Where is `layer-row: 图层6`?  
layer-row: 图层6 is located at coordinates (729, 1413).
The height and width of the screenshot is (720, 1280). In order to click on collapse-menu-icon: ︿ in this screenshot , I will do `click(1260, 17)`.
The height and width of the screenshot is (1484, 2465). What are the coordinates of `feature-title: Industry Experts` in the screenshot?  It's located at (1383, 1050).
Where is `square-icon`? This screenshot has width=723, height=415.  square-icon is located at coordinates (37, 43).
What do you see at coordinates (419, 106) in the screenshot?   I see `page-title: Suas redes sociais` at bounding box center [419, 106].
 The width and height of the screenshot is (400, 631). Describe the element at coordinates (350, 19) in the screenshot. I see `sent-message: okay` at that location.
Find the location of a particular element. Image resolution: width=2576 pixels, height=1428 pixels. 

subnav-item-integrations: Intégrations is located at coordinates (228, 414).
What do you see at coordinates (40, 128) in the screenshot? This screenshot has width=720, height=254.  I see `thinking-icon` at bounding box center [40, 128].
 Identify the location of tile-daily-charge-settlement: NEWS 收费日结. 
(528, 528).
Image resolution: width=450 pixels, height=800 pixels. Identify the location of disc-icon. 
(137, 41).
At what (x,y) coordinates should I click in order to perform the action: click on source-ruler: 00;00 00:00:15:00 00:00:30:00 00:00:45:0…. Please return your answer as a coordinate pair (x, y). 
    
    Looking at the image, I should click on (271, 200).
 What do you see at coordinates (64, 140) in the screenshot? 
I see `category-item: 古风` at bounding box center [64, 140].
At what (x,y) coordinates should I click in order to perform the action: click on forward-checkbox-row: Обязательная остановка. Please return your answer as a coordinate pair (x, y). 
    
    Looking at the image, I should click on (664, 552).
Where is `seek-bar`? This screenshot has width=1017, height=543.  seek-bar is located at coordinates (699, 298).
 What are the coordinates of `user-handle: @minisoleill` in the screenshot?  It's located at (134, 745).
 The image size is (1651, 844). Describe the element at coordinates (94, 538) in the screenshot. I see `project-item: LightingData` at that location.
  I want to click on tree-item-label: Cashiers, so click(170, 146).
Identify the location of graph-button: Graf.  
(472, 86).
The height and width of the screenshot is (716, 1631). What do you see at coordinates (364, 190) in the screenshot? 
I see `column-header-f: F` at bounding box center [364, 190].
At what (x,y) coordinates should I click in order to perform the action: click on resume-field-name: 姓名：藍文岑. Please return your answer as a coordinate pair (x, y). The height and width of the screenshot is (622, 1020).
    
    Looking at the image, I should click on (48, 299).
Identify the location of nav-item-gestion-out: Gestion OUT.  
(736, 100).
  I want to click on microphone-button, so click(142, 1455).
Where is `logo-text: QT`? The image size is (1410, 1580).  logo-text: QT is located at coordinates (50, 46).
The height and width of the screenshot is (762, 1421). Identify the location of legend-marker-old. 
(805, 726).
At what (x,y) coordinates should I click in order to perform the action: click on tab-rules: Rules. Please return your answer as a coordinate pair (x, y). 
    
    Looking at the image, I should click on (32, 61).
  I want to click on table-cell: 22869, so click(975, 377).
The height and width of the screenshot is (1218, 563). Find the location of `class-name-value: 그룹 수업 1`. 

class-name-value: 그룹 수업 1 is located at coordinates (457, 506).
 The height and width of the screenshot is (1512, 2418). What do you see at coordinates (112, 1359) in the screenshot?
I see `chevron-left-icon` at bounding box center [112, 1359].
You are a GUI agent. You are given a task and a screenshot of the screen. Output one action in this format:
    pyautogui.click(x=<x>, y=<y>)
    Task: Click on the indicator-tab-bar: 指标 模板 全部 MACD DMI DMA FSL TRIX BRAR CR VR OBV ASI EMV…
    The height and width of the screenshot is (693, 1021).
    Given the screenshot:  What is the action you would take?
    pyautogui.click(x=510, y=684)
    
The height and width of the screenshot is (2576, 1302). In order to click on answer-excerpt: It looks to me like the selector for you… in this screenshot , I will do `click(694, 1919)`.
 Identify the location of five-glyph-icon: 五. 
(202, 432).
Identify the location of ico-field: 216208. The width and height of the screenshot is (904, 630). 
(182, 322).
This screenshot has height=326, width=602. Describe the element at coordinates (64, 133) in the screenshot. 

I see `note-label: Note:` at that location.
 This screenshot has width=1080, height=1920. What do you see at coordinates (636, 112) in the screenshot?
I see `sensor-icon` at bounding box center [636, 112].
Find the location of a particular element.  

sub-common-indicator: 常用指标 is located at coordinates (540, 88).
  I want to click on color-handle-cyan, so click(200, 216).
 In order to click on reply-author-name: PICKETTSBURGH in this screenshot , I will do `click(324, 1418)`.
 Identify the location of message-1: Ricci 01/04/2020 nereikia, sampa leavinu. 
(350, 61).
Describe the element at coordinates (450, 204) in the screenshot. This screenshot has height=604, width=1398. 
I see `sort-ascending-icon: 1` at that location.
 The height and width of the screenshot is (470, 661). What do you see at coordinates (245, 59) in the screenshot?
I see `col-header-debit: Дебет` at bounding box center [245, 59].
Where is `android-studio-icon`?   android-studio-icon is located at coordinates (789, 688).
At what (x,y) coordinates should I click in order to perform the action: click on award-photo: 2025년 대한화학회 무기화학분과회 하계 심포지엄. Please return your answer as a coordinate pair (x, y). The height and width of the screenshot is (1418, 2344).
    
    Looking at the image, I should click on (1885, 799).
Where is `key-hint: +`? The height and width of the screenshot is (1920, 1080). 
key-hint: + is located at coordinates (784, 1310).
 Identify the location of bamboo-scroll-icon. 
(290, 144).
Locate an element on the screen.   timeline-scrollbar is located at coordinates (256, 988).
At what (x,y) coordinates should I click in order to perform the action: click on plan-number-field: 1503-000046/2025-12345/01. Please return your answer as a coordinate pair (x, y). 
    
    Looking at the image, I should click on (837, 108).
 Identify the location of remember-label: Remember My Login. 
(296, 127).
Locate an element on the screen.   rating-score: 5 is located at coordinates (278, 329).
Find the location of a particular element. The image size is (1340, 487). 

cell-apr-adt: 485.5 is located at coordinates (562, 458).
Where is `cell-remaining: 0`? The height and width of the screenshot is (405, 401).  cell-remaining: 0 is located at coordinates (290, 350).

(WHAT THIS TASK INVOLVES) Find every line in the items above that contains the string "class" and copy each of those lines.

(WRITTEN REPLY)
The height and width of the screenshot is (1218, 563). Find the location of `class-name-value: 그룹 수업 1`. 
class-name-value: 그룹 수업 1 is located at coordinates (457, 506).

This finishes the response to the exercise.